━━━━━ Supplied entries ━━━━━
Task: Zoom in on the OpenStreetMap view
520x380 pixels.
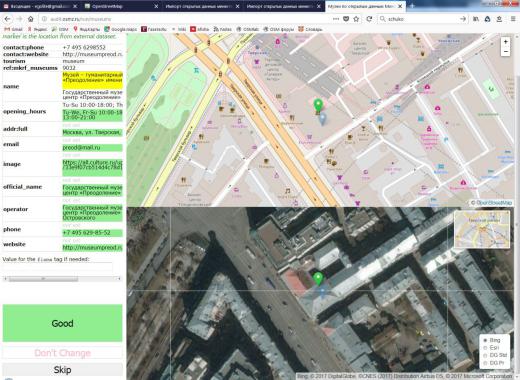Action: point(505,42)
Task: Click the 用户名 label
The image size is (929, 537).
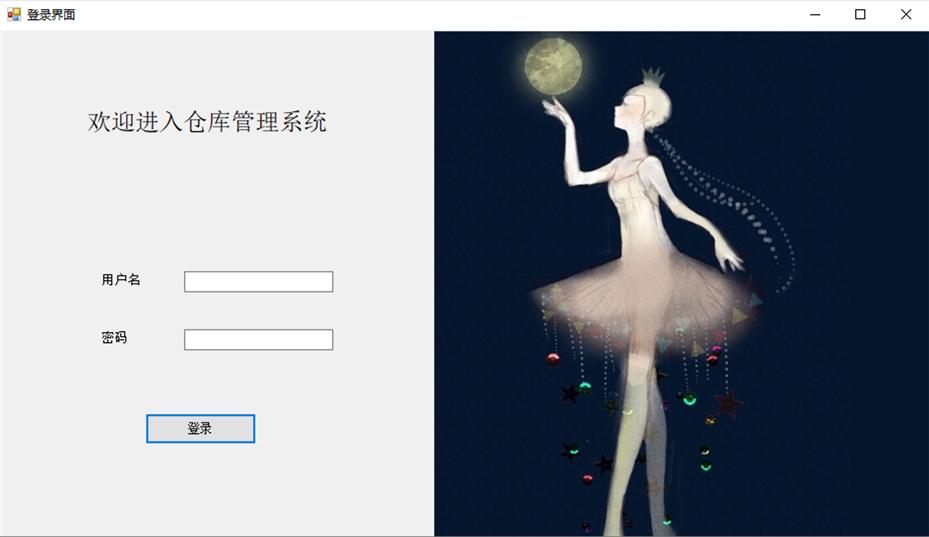Action: pos(121,280)
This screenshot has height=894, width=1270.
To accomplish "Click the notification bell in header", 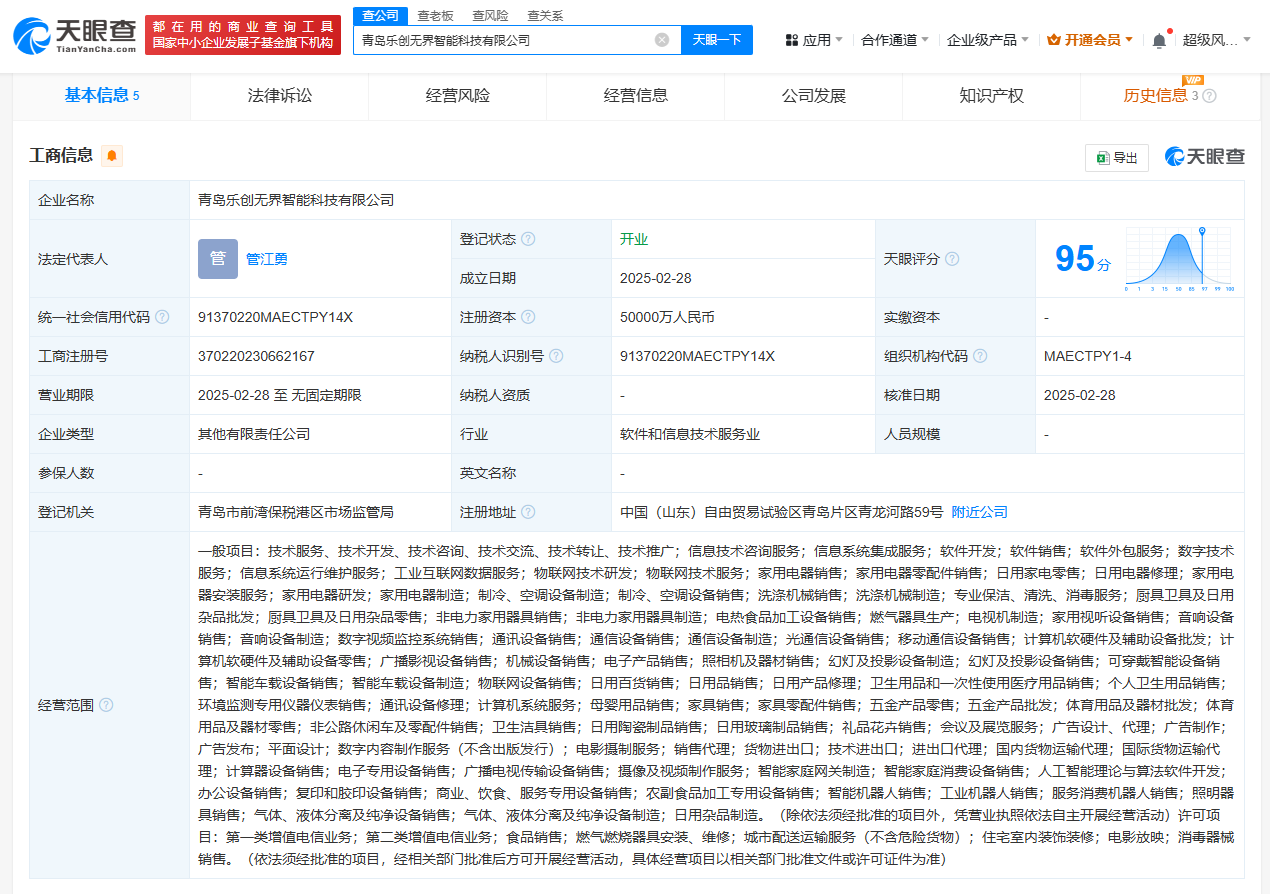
━━━━━
- Problem statement
Quote every record above exactly, leaving out the pictures.

- Response for this exercise
Task: Zoom in on the OpenStreetMap view
520x380 pixels.
Action: point(505,42)
Task: Click the 用户名 label
The image size is (929, 537).
Action: pos(121,280)
This screenshot has height=894, width=1270.
To accomplish "Click the notification bell in header", 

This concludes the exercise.